Detailed Description
The technical solutions of the present invention are further described below with reference to specific examples, but the present invention is not limited to these specific embodiments. The test methods used in the examples are all conventional methods unless otherwise specified; the materials, reagents and the like used are commercially available reagents and materials unless otherwise specified.
KP-1 polypeptide was synthesized by Nanjing Kinshire Biotech, Inc.
Example 1 inhibitory effect of KP-1 polypeptides on pulmonary fibrosis in the mouse Bleomycin (BLM) model 1, experimental animals: c57 mouse, male, body weight 20-22g, SPF grade.
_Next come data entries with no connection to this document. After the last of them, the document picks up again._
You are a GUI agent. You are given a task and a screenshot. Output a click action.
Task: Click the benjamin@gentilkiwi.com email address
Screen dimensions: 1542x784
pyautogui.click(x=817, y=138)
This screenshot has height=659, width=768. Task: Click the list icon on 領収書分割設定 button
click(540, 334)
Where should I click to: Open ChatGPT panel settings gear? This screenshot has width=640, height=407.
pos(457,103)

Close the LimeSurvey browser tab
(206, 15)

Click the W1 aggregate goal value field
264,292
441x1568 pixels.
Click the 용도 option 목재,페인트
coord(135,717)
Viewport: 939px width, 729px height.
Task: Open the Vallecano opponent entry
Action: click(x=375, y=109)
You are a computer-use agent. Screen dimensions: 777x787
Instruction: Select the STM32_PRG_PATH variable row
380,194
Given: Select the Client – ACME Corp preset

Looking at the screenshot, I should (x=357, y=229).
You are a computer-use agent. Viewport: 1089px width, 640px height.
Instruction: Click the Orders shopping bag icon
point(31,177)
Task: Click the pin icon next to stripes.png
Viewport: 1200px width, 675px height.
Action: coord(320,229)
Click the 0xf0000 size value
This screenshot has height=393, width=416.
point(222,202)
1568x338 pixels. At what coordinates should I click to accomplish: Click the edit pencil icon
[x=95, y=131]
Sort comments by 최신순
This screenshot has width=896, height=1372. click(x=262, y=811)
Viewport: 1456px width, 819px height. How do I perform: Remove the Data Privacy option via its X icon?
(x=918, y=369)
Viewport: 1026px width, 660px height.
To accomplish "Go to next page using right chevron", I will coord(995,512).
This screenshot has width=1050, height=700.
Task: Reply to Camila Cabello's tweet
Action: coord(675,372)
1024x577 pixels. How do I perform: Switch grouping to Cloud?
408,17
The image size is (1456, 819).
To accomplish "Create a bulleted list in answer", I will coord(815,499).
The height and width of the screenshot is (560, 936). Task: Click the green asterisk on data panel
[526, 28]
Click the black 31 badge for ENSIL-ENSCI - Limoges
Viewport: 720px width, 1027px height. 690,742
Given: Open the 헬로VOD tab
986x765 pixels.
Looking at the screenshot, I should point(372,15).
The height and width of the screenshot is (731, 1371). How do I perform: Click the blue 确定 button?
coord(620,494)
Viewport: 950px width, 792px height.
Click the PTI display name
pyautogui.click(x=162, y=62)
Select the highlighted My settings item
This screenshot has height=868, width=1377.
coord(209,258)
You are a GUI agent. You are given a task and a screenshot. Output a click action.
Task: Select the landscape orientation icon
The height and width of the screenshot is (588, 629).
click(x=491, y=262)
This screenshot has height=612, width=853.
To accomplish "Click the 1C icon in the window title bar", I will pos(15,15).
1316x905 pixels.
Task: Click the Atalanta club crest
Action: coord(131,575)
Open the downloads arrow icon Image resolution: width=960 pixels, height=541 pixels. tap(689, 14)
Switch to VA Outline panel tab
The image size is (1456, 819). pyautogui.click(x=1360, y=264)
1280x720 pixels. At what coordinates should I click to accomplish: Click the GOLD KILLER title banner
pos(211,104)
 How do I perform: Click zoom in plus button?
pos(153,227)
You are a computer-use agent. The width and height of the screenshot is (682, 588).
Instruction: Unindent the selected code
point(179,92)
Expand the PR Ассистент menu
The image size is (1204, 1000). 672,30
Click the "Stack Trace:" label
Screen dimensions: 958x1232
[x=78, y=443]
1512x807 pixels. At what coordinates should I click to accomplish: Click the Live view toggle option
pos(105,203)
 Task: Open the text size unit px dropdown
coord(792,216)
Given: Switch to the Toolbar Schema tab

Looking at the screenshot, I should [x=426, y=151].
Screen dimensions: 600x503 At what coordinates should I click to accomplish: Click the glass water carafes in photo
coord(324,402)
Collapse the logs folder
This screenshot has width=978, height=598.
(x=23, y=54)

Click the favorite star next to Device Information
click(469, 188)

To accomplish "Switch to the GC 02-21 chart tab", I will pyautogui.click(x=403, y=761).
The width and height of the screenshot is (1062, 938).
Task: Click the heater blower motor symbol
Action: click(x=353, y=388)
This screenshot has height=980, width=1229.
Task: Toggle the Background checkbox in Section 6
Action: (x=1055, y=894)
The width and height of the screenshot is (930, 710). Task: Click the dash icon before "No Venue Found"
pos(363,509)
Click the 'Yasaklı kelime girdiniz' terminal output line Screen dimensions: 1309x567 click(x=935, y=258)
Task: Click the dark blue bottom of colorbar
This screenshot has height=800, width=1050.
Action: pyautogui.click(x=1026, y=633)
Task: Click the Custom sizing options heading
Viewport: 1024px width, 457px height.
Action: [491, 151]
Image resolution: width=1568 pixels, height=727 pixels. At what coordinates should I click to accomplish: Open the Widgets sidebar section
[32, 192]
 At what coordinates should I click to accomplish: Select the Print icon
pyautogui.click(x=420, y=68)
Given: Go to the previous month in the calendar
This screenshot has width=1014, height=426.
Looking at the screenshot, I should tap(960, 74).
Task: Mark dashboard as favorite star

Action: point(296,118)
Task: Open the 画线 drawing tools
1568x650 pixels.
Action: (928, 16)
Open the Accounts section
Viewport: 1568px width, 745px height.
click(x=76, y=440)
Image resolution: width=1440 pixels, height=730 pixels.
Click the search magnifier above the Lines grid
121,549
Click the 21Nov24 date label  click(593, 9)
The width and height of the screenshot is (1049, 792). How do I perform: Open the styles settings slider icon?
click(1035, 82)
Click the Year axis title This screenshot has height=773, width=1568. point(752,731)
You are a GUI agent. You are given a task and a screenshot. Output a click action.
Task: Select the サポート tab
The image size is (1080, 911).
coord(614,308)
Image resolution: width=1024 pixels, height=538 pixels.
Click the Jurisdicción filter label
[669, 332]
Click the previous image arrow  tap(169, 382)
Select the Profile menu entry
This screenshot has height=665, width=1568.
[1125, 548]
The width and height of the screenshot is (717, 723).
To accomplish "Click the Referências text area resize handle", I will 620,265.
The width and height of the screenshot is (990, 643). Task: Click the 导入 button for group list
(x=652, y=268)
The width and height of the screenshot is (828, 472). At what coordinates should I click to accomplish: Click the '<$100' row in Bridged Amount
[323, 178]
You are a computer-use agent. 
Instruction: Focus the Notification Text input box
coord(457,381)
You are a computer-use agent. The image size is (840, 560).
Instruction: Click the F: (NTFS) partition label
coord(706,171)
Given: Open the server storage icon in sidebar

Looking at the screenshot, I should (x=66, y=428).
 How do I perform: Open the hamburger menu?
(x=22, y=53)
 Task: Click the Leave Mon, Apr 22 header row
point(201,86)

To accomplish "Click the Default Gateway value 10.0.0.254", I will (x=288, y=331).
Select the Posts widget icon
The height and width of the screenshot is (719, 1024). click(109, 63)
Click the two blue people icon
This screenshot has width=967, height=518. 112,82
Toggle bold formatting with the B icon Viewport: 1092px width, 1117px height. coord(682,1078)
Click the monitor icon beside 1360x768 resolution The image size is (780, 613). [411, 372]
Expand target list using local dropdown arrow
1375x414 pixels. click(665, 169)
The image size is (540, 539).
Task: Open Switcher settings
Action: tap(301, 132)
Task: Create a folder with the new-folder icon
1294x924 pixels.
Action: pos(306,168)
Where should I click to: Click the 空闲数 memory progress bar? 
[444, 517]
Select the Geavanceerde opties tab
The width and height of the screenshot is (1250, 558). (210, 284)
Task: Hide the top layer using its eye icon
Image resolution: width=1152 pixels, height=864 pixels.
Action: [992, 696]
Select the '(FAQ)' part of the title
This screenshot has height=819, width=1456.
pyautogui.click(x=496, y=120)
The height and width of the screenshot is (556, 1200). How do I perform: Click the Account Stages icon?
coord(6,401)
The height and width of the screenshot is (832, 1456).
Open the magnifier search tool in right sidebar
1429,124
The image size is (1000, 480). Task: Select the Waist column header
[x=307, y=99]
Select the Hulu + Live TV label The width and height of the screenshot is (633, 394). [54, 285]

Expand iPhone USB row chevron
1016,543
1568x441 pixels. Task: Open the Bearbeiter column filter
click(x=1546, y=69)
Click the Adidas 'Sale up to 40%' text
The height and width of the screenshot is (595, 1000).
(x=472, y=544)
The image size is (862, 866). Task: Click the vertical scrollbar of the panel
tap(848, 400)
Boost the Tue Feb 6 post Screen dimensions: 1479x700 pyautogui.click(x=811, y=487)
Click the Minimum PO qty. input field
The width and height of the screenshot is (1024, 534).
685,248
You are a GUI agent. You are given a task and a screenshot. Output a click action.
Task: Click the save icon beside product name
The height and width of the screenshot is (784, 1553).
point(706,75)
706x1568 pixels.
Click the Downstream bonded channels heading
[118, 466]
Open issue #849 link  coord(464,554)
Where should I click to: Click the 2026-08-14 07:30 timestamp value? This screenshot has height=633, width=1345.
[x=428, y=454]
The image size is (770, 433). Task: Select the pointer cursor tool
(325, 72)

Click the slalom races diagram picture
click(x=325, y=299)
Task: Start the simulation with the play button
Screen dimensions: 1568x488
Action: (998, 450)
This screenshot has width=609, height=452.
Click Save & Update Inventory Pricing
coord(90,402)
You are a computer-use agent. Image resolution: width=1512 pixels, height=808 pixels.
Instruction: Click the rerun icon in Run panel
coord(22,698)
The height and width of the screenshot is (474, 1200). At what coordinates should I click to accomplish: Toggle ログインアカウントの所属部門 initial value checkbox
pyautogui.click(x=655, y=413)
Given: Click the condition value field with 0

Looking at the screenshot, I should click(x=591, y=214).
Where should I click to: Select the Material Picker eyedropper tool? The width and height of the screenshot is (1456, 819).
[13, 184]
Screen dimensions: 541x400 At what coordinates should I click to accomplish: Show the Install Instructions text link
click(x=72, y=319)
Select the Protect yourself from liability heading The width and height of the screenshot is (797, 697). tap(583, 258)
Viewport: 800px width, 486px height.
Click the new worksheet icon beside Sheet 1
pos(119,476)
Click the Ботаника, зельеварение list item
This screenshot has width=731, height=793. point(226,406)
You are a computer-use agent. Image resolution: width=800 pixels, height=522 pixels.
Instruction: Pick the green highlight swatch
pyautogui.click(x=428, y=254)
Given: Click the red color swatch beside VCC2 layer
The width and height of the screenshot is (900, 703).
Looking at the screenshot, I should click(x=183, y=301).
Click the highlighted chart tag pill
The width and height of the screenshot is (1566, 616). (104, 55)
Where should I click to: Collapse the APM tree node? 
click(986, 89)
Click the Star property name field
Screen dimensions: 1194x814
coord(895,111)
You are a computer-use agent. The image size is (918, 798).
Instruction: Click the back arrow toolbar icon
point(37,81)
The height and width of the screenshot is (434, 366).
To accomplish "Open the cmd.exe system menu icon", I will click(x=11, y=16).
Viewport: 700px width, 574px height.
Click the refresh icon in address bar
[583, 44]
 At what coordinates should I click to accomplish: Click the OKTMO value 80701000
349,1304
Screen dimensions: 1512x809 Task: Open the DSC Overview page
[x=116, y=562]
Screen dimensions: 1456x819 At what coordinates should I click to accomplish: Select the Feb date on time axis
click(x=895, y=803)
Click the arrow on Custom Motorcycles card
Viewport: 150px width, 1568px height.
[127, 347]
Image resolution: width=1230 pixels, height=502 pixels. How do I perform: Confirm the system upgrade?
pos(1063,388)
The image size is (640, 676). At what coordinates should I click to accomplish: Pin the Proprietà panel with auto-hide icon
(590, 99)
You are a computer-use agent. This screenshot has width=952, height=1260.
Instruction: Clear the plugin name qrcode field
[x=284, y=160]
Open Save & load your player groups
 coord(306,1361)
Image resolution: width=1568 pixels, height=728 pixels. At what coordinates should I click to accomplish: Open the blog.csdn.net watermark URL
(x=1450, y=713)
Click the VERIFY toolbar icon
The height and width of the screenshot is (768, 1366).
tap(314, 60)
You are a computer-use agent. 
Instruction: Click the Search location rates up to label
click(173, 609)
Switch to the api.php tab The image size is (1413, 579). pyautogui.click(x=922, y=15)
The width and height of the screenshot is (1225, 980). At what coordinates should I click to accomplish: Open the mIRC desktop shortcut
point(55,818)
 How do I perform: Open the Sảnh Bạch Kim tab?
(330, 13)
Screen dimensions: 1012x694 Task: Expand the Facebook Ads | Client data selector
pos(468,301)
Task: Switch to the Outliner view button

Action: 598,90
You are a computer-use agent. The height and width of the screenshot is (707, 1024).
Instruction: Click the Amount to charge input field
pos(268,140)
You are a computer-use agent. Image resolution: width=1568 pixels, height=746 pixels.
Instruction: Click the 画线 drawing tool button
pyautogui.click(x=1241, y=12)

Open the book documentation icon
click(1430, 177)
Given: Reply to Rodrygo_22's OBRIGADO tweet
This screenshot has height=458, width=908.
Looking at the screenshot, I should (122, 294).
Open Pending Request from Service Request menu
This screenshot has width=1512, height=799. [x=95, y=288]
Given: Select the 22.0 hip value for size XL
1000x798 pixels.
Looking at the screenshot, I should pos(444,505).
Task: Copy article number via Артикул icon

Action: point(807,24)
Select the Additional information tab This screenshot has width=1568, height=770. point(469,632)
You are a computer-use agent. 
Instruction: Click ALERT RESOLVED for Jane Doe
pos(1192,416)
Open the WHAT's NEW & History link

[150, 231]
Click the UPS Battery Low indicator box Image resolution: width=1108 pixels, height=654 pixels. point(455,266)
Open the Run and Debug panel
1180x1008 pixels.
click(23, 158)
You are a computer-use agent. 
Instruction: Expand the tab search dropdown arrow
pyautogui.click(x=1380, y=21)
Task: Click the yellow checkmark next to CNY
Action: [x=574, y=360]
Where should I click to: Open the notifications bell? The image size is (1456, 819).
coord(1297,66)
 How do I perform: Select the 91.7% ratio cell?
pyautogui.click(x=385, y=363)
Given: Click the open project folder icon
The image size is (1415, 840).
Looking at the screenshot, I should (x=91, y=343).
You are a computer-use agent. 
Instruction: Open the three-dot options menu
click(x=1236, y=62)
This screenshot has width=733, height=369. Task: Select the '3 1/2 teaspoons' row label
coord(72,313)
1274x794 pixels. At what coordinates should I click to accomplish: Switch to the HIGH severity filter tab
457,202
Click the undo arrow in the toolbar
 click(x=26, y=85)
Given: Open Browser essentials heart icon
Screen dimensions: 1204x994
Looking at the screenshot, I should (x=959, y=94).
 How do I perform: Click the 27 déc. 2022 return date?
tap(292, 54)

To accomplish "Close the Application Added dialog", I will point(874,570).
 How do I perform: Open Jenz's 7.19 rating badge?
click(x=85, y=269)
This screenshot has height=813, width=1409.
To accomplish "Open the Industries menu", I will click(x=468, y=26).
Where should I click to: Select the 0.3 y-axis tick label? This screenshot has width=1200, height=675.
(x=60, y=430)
Animals were weighed and numbered, 18 healthy mice weighing 20-22g were selected and randomly divided into 3 groups of 6 animals each. Including blank control group, model group and experimental group.
2. Moulding and grouping
Bleomycin (BLM) is a glycopeptide antibiotic used for the treatment of cancer. Mainly through producing chelate with heavy metal including iron, the latter reacts with oxygen to produce superoxide radical and hydroxyl radical, which causes DNA chain breakage, promotes lipid peroxidation and oxidation of other cell molecules, and produces oxidative stress. Bleomycin is clinically accompanied by adverse reactions of pulmonary fibrosis, and an animal model of pulmonary fibrosis generated by bleomycin has pathological characteristics of clinical patients, so bleomycin is considered as a classical modeling method when being applied to research of pulmonary fibrosis in a large amount since 1974.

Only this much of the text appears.